Em seu voto, o ministro Lewandowski ressaltou que a expressão “de regra” constante do dispositivo de processo penal invocado (“a competência será, de regra, determinada pelo lugar em que se consumar a infração, ou, no caso de tentativa, pelo lugar em que for praticado o último ato de execução”) não condiciona a definição da competência territorial. De acordo com o relator, todas as providências foram tomadas pelas autoridades de Guarulhos, tendo em vista que quando do desaparecimento da vítima não se sabia que a infração penal envolvia a ocultação do cadáver na represa de Nazaré Paulista.
Segundo o ministro, o Código de Processo Penal, ao fixar a competência para apurar e julgar infração penal, estabeleceu a competência do foro do local do crime, adotando, para tanto, a teoria do resultado que considera como o local do crime aquele em que o delito se consumou. Para o ministro, a opção do legislador pelo local da consumação do delito se justifica pelo fato de ser este o local mais indicado para que se obtenha os elementos probatórios necessários para o perfeito esclarecimento do ilícito e suas circunstâncias.
O ministro disse que uma interpretação literal do artigo 70 do CPP leva à conclusão de que o foro competente para julgar o crime sob análise seria o de Nazaré Paulista, exatamente como sustentado pelo impetrante. “Ocorre, porém, que o próprio dispositivo legal permite o abrandamento da norma, ao enunciar que a competência será ‘de regra’ do local em que a infração se consumar, tendo em conta os fins pretendidos pelo processo penal, em especial a busca da verdade real. Este é, a meu sentir, o caso dos autos”, afirmou.

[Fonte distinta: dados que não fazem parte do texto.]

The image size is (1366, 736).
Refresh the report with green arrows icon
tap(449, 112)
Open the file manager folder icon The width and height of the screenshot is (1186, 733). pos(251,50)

“Isto porque a maior parte dos elementos de prova concentram-se na comarca de Guarulhos, onde residiam a vítima e o réu, onde se iniciaram as investigações, onde a vítima foi vista pela última vez e onde residem também grande parte das testemunhas, de forma que, por questões práticas relacionadas à coleta do material probatório e sua apresentação em juízo, o foro competente para processar e julgar a ação penal, a meu ver, deve ser o da comarca de Guarulhos”, afirmou o ministro Lewandowski.